▶ [EXERCISE DESCRIPTION]:
Repeat the data below word for word, leaving out the pictures.

▶ [RECORDS PROVIDED]:
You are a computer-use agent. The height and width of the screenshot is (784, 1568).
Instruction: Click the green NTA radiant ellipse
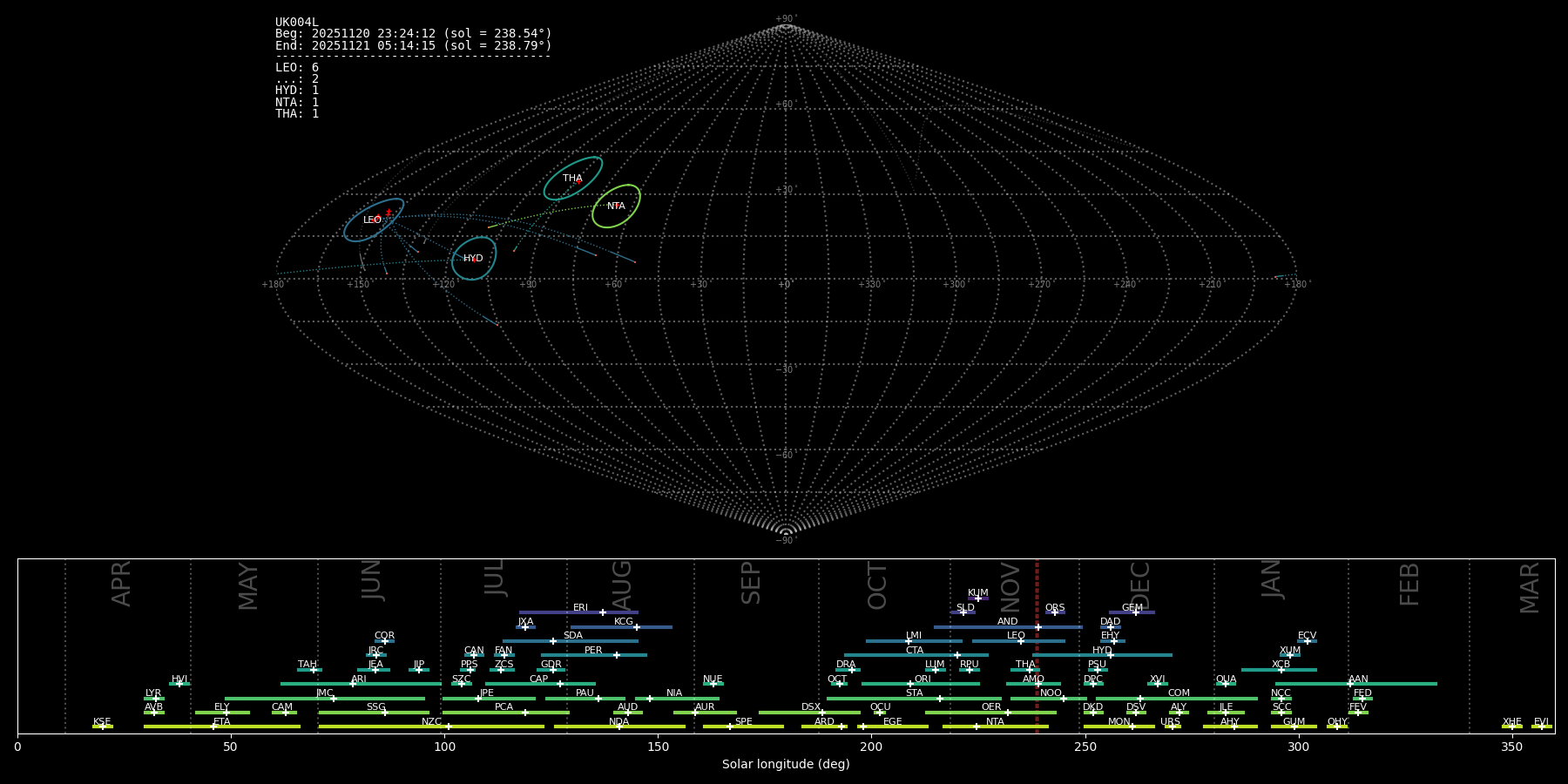tap(616, 206)
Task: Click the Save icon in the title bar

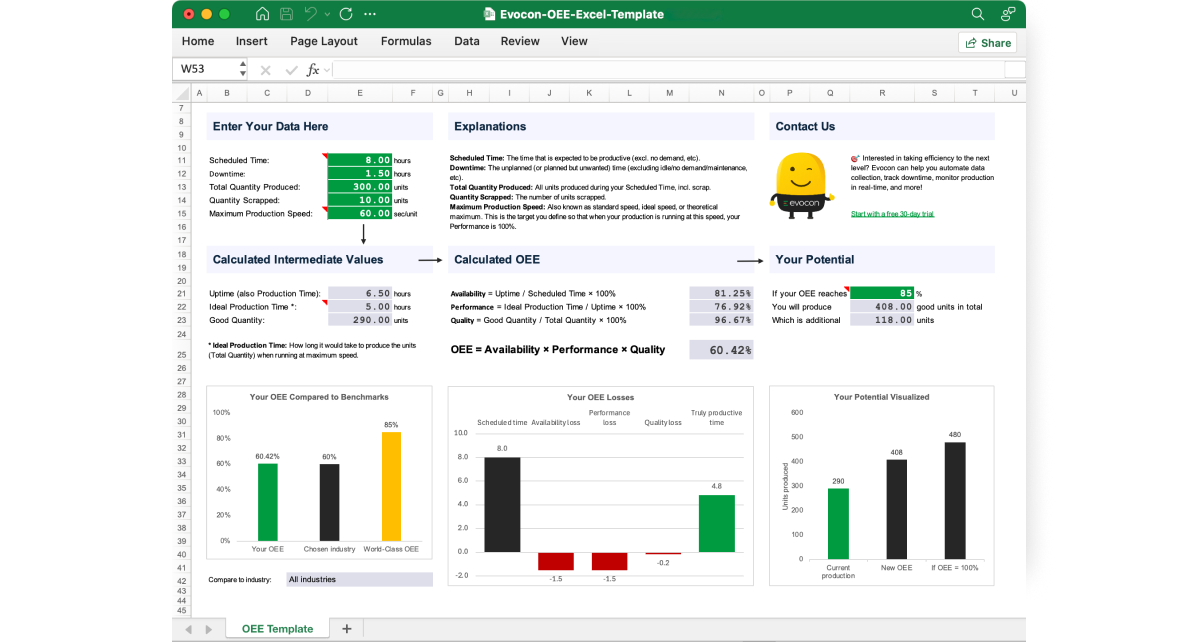Action: [x=287, y=14]
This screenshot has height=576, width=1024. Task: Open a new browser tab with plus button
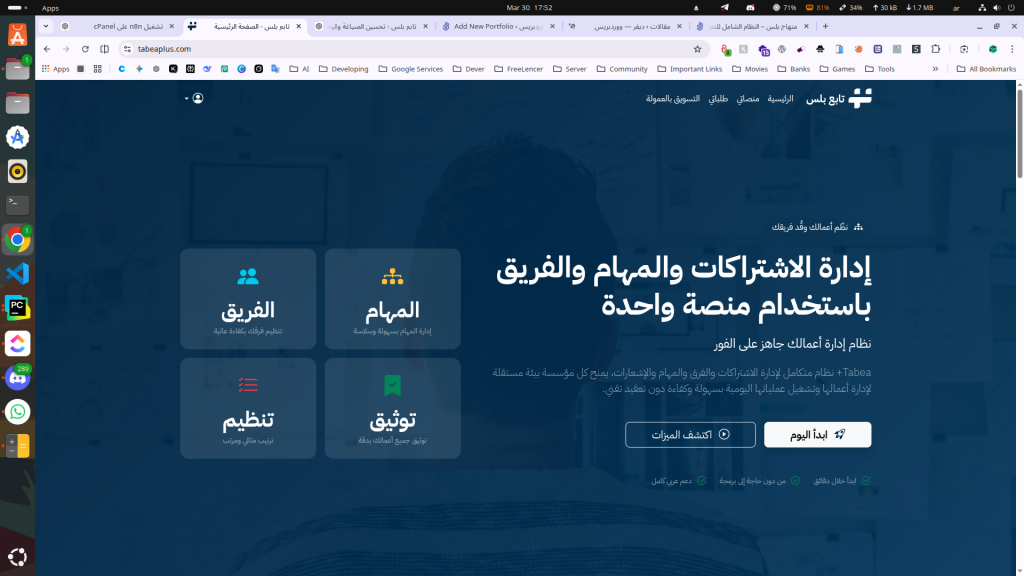pyautogui.click(x=825, y=27)
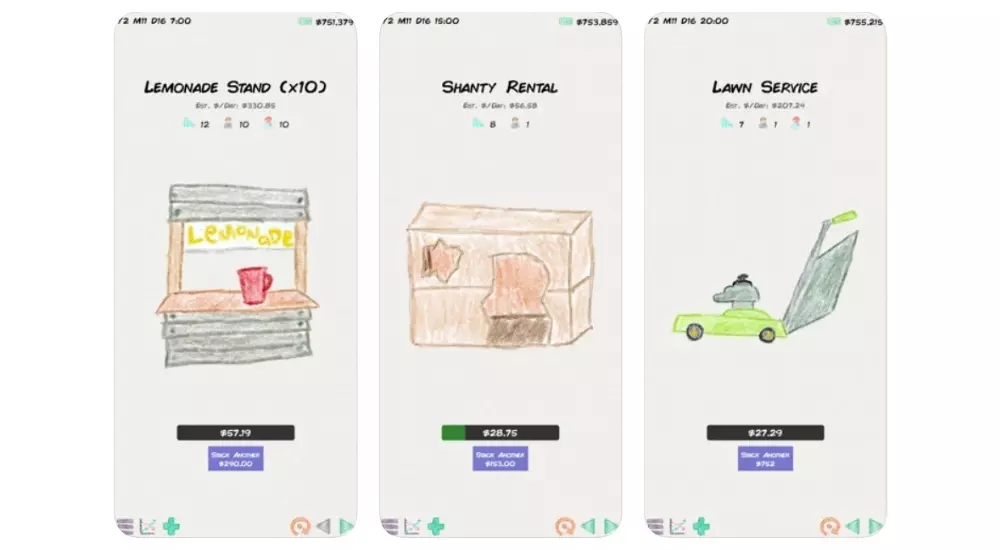Image resolution: width=1000 pixels, height=550 pixels.
Task: Tap the $28.75 progress bar on Shanty Rental
Action: (500, 433)
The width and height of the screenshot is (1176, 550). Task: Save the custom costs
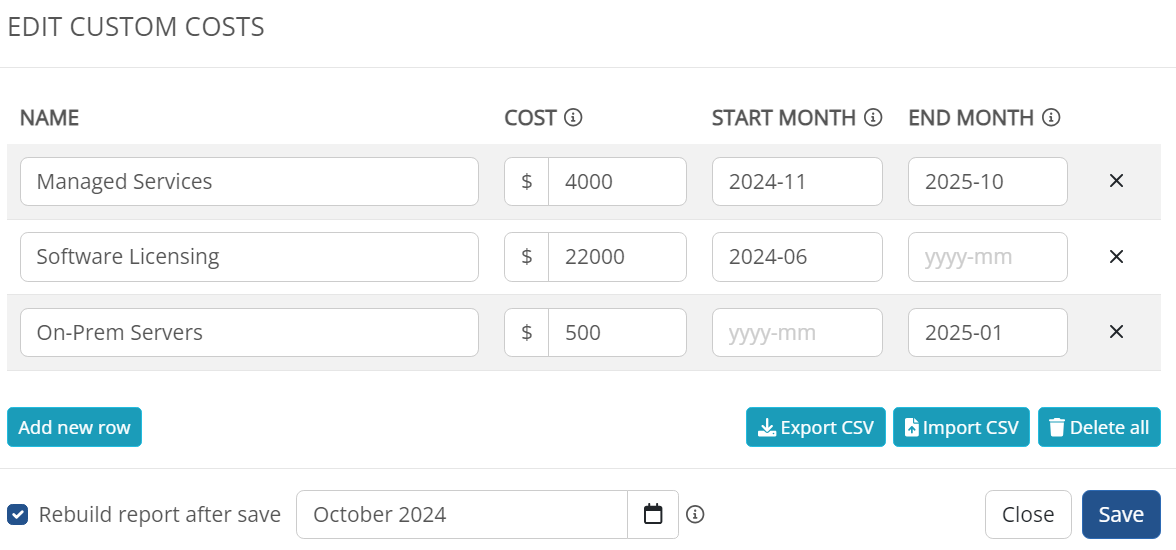tap(1120, 514)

▶ [FINISHED ANSWER]:
You are a computer-use agent. The height and width of the screenshot is (784, 1568).
Instruction: Click the green NTA radiant ellipse
tap(616, 206)
Task: Click the Save icon in the title bar

Action: [x=287, y=14]
This screenshot has height=576, width=1024. Task: Open a new browser tab with plus button
pyautogui.click(x=825, y=27)
Image resolution: width=1000 pixels, height=550 pixels.
Task: Tap the $28.75 progress bar on Shanty Rental
Action: (500, 433)
The width and height of the screenshot is (1176, 550). Task: Save the custom costs
tap(1120, 514)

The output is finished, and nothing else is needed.